Matter of A.L.P., 368 N.W.2d 617, 621 (S.D.1985).

Mother's promises to do better in the future are of no avail to her now; her past actions speak louder than words. Mother has received concrete and repetitive help, but no change in the family condition has resulted. The South Dakota Department of Social Services alone provided extensive services to appellant for nine years. Some of the services included a protective payee, a homemaker, a nutrition aide, parenting counseling, transportation, the IPPP, and referrals to other counseling. These extensive efforts failed to resolve appellant's problems. Therefore, we agree that termination is the least restrictive alternative.

Furthermore, it is clear from the trial court's memorandum decision and subsequent findings of fact and conclusions of law that it considered the question of the least restrictive alternative in making its dispositional order. The trial court in its conclusions of law explicitly stated that it had balanced the fundamental rights of Mother to raise her children with the best interests of the children and the public, as required by Matter of S.H., 337 N.W.2d 179 (S.D.1983).

Finally, the fact that Mother is mildly retarded does not place her in a special classification. In the past we have upheld the termination of parental rights of a retarded parent when efforts to help that parent failed. In re S.A.H., 314 N.W.2d 316 (S.D.1982).

We are in agreement with the trial court's finding that no less restrictive alternative existed under the facts and circumstances of this case. That finding is not clearly erroneous.

The decree of disposition and termination of Mother's rights is affirmed.

WUEST, C.J., HENDERSON and SABERS, JJ., and FOSHEIM, Retired Justice, concur.

TALBOTT, Circuit Judge, for MORGAN, J., disqualified.

MILLER, J., not having been a member of the court at the time this action was submitted to the court, did not participate.


[1] The Wisconsin Department of Social Services began providing services to Mother in 1968. The South Dakota Department of Social Services got involved in 1977. Since that time, there has been almost constant monitoring by the Wisconsin and the South Dakota social service agencies.

[2] Stepfather and Mother were married on July 7, 1985, which was after the adjudication hearing but before the dispositional hearing.

[3] An earlier petition alleging dependency and neglect was filed October 23, 1984. No action was taken on that petition. On April 25, 1985, the children were placed in the temporary custody of Social Services. This order was vacated on May 6, 1985.

[4] SDCL 26-8-63 reads:

A parent, guardian, custodian, or next friend of any child adjudicated under this chapter, may petition the court for a new hearing on the ground that new evidence has been discovered which was not known and could not with due diligence have been made available at the original hearing and which might affect the decree.
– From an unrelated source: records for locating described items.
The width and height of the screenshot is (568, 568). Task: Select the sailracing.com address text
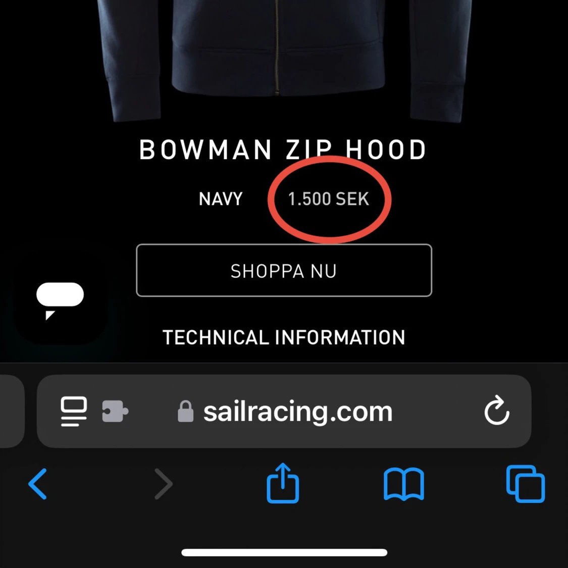pyautogui.click(x=298, y=412)
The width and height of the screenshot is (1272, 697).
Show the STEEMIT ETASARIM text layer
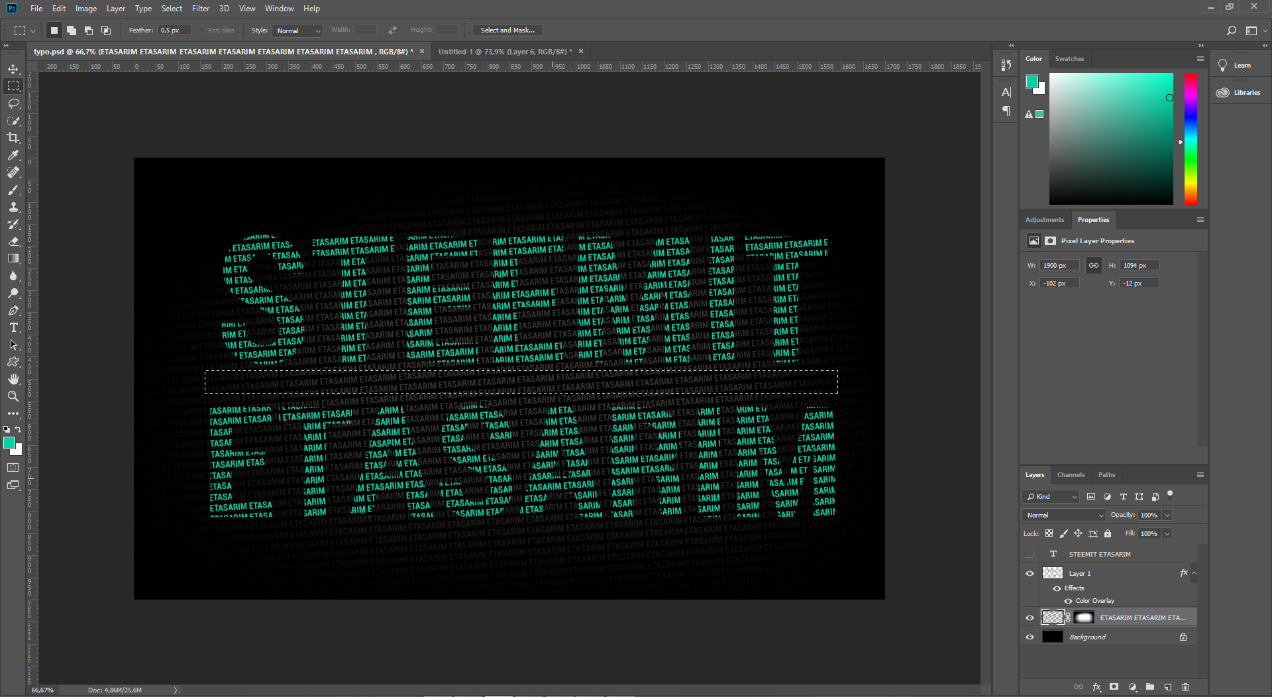tap(1030, 553)

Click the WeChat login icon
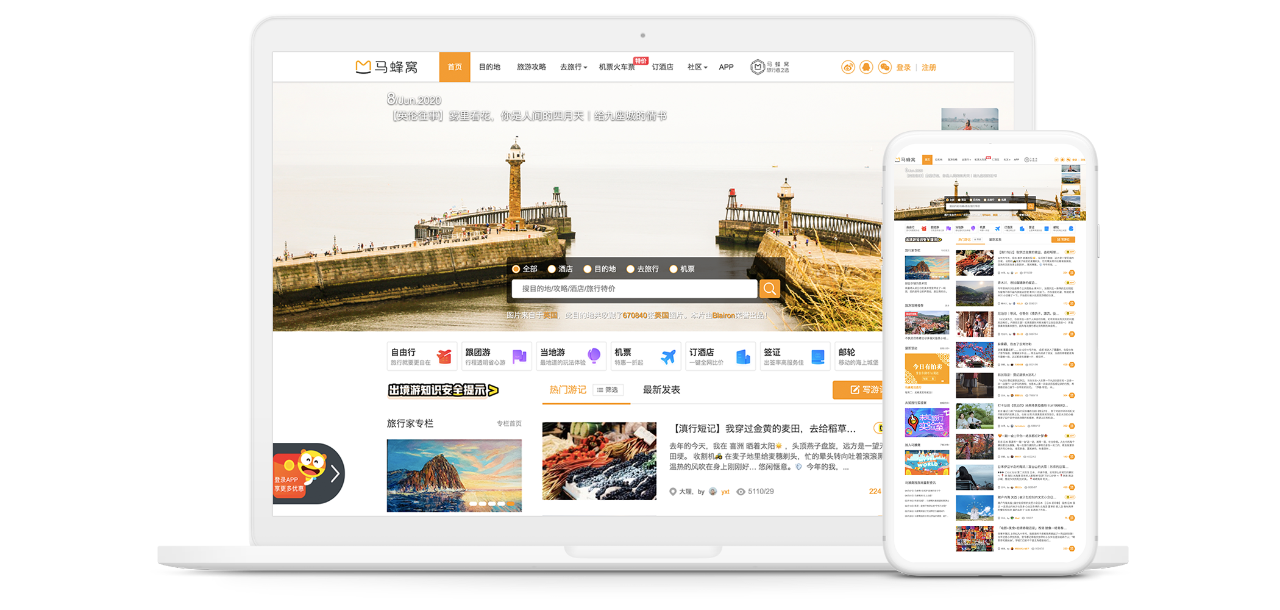[x=885, y=67]
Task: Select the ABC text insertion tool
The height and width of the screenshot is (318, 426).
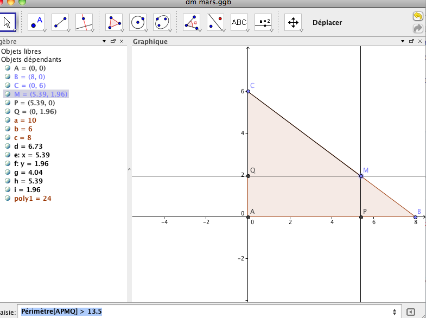Action: click(239, 22)
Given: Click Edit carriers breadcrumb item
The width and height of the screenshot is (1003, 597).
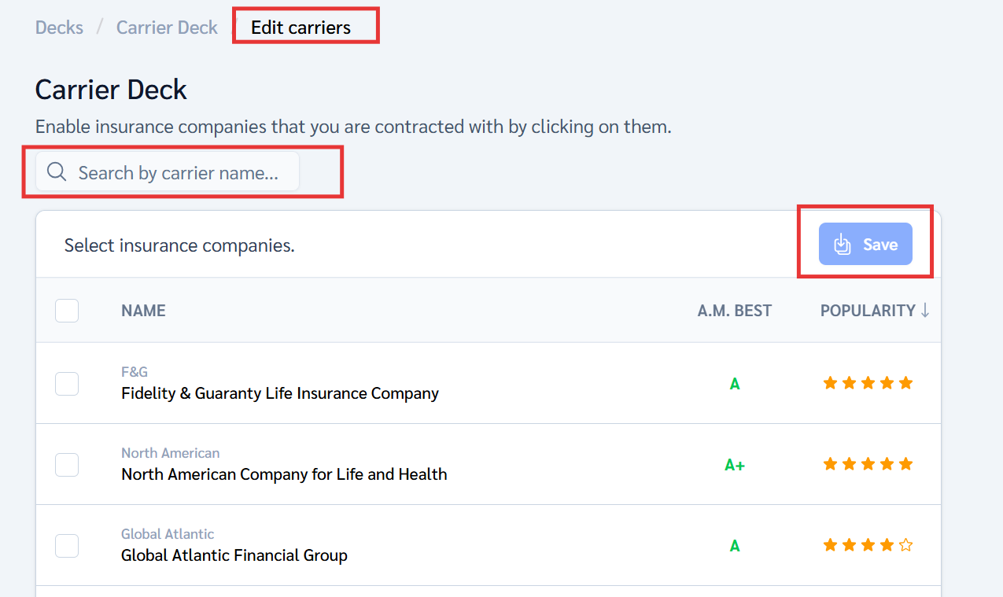Looking at the screenshot, I should click(x=301, y=28).
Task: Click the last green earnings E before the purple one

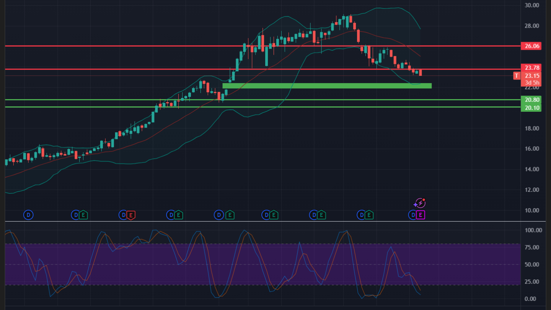Action: tap(369, 215)
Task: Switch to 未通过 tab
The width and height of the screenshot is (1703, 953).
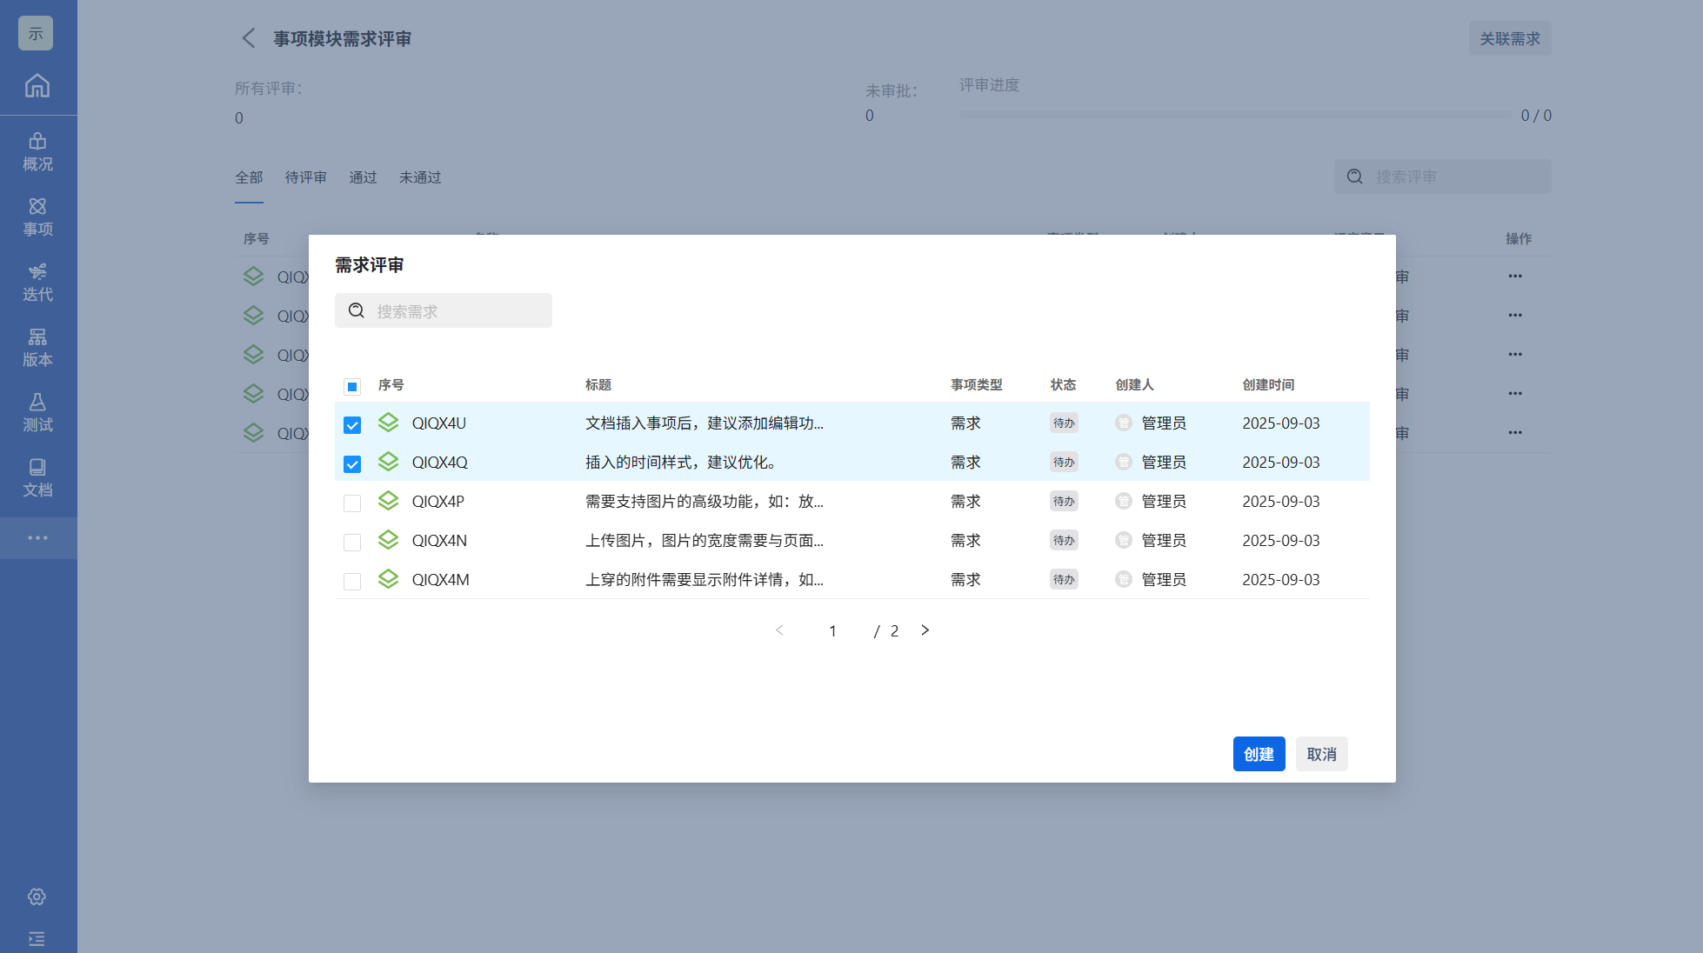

If it appears to the court that there is such new evidence which might affect the original decree, it shall order a new hearing and shall make such disposition of the case as warranted by all the facts and circumstances and the best interest of the child.

[5] SDCL 15-6-59(a) reads:

A new trial may be granted to all or any of the parties and on all or part of the issues for any of the following causes: ...

(4) Newly discovered evidence, material to the party making the application, which he could not with reasonable diligence have discovered and produced at the trial;

. . . . .

On a motion for a new trial in an action tried without a jury, the court may open the judgment if one has been entered, take additional testimony, amend findings of fact and conclusions of law or make new findings and conclusions, and direct the entry of a new judgment.

When the motion be made for a cause mentioned in subparagraphs ... (4), it must be made upon affidavits attached to and made a part of the motion[.]